TRIBUNNEWS.COM - Wakil Presiden (Wapres) RI Ma'ruf Amin merespons polemik kenaikan Uang Kuliah Tunggal (UKT) di beberapa Perguruan Tinggi Negeri (PTN) yang disebut-sebut tak rasional.
Ma'ruf meminta istilah yang menyebut kuliah adalah kebutuhan tersier tak digunakan lagi.
Istilah itu sebeumnya disampaikan Sekretaris Direktorat Jenderal Pendidikan Tinggi, Riset, dan Teknologi Kemendikbudristek, Tjitjik Sri Tjahjandarie.
"Jadi istilahnya tersier itu kemudian menjadi masalah yang sebaiknya kita enggak usah menggunakan istilah itu, tapi istilahnya lebih pada kebutuhan kita," kata Ma'ruf di Mamuju, Sulawesi Selatan, Rabu (22/5/2024).
Ia menekankan bahwa keputusan untuk melanjutkan pendidikan tinggi berdasarkan preferensi dan kebutuhan masing-masing orang.
"Tidak semua orang harus masuk PT, barangkali dicairkan saja. Saya kira itu," katanya.
Ma'ruf pun meminta pernyataan itu tidak disalahartikan bahwa kuliah tidak penting.
Ia menilai sekolah ke jenjang perguruan tinggi tetap penting meski tidak wajib.
Sebab, hal itu menjadi bekal untuk masuk ke dunia kerja untuk Sumber Daya Manusia (SDM) yang lebih unggul.

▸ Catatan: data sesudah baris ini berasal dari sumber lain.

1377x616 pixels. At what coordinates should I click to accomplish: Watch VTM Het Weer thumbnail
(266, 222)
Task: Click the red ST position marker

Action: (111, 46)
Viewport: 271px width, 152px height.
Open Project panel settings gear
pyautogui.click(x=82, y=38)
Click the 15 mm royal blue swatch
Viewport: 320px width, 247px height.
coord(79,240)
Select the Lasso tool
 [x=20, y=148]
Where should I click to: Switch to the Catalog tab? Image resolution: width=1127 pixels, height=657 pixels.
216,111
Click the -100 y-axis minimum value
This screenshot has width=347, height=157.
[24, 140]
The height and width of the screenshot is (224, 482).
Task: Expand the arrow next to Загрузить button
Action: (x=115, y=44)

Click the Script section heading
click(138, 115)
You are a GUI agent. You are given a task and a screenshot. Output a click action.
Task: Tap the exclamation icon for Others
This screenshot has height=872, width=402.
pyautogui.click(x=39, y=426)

"Ya, tersier itu kan dalam arti bahwa tidak semua orang harus masuk perguruan tinggi, tapi tidak berarti tidak penting."
"Nah kan begitu, mungkin istilah-istilah (tersier) yang menjadi istilah ini menjadi perdebatan,” katanya.

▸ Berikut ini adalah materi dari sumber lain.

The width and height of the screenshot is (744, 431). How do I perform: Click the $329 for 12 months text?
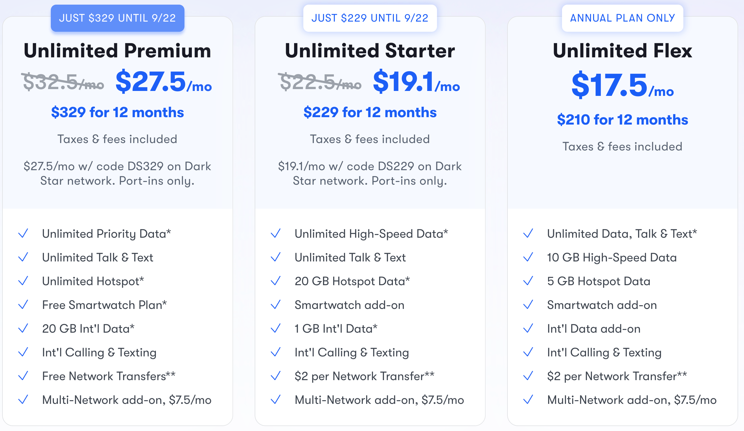pos(117,112)
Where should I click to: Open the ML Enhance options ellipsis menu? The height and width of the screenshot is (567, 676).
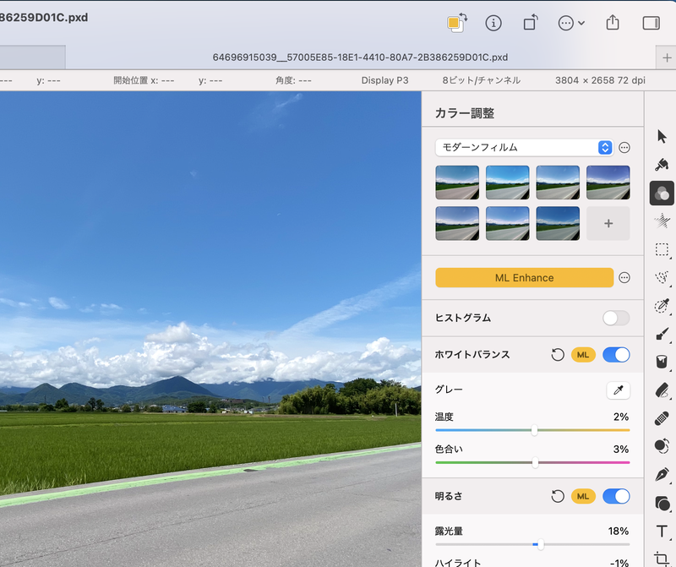pos(624,277)
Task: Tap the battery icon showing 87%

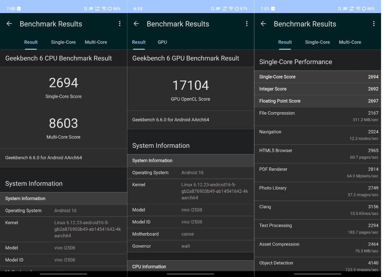Action: coord(237,8)
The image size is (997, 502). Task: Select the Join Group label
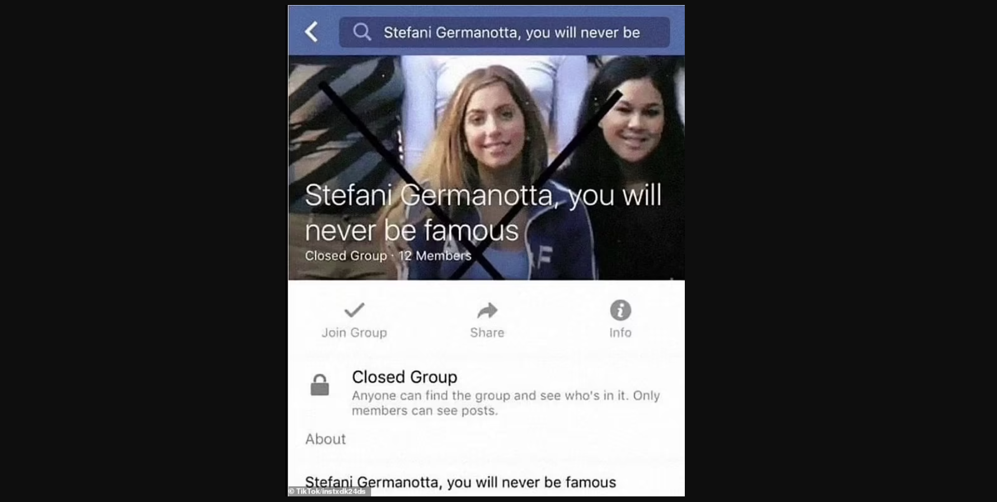tap(354, 332)
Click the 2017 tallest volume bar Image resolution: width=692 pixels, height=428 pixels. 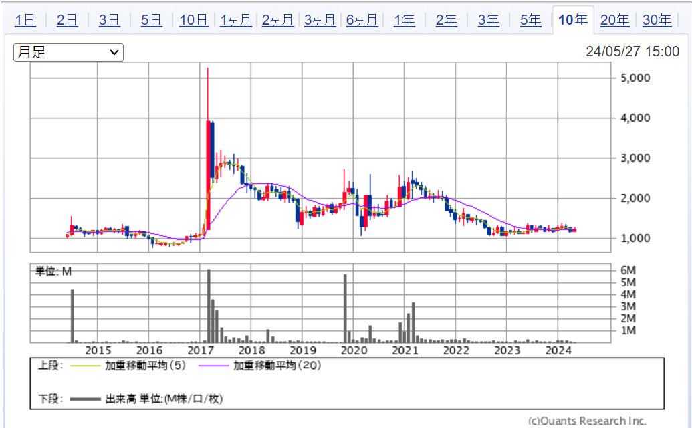pos(209,306)
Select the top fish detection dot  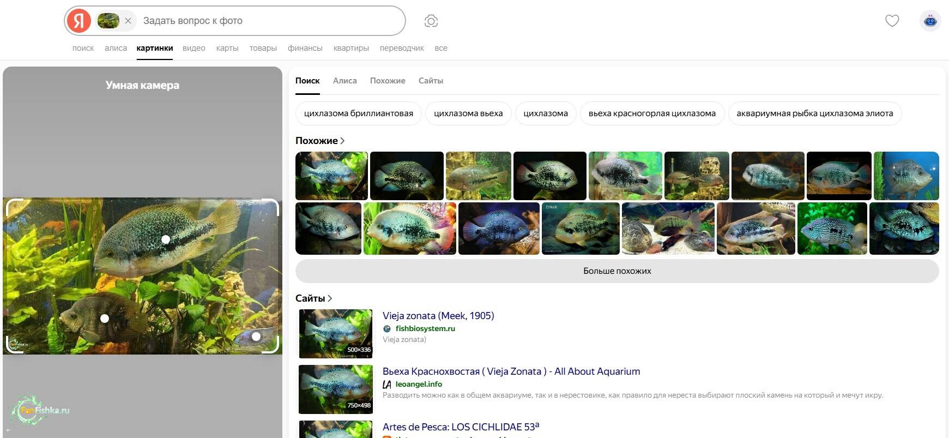[x=166, y=239]
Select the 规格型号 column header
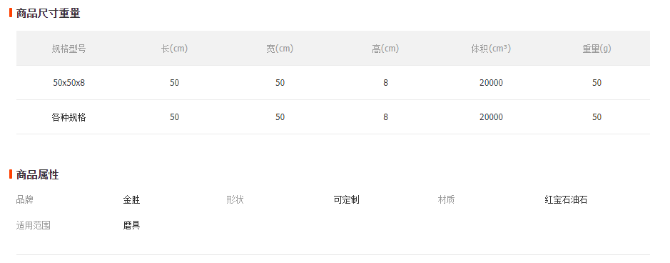 [x=68, y=49]
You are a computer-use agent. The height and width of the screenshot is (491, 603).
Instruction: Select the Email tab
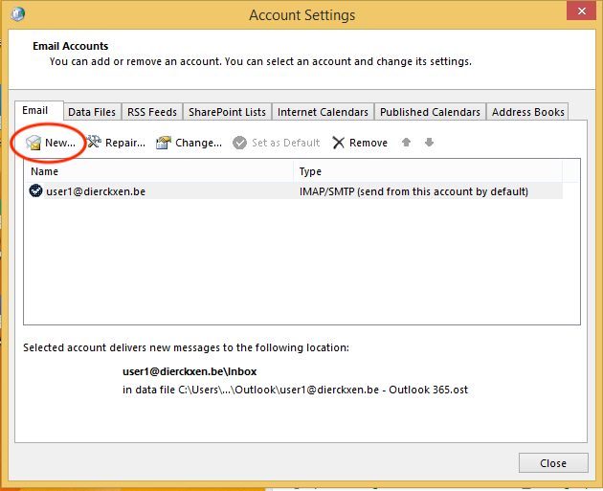click(35, 111)
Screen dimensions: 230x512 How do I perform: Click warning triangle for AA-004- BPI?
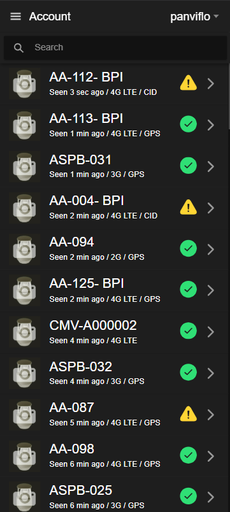tap(188, 207)
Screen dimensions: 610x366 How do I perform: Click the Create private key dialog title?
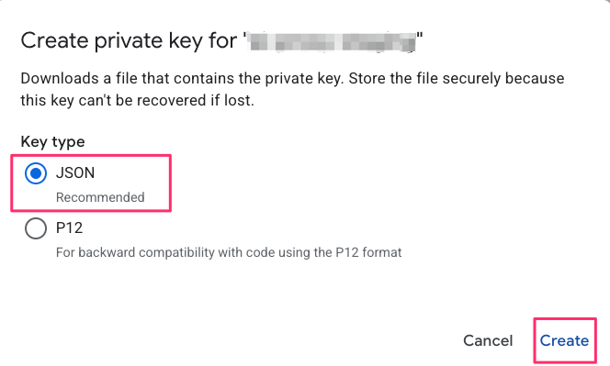click(x=221, y=41)
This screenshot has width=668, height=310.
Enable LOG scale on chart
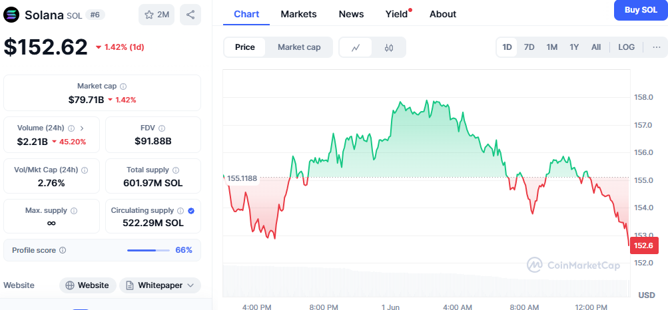pyautogui.click(x=626, y=47)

Baca juga: 4 Keputusan Mendikbudristek Nadiem soal Kenaikan UKT dalam Rapat di DPR
Anggota DPR: Kurang Mendidik
Sementara itu, pernyataan anak buah Menteri Pendidikan dan Kebudayaan, Riset dan Teknologi (Mendikbud Ristek) Nadiem Makarim ini juga mendapat kritikan dari Anggota Komisi X DPR RI dari Fraksi Partai Gerindra, Nuroji.
Nuroji mengatakan, pernyataan itu kurang mendidik bagi masyarakat karena seolah menganggap pendidikan tinggi bukanlah perihal penting.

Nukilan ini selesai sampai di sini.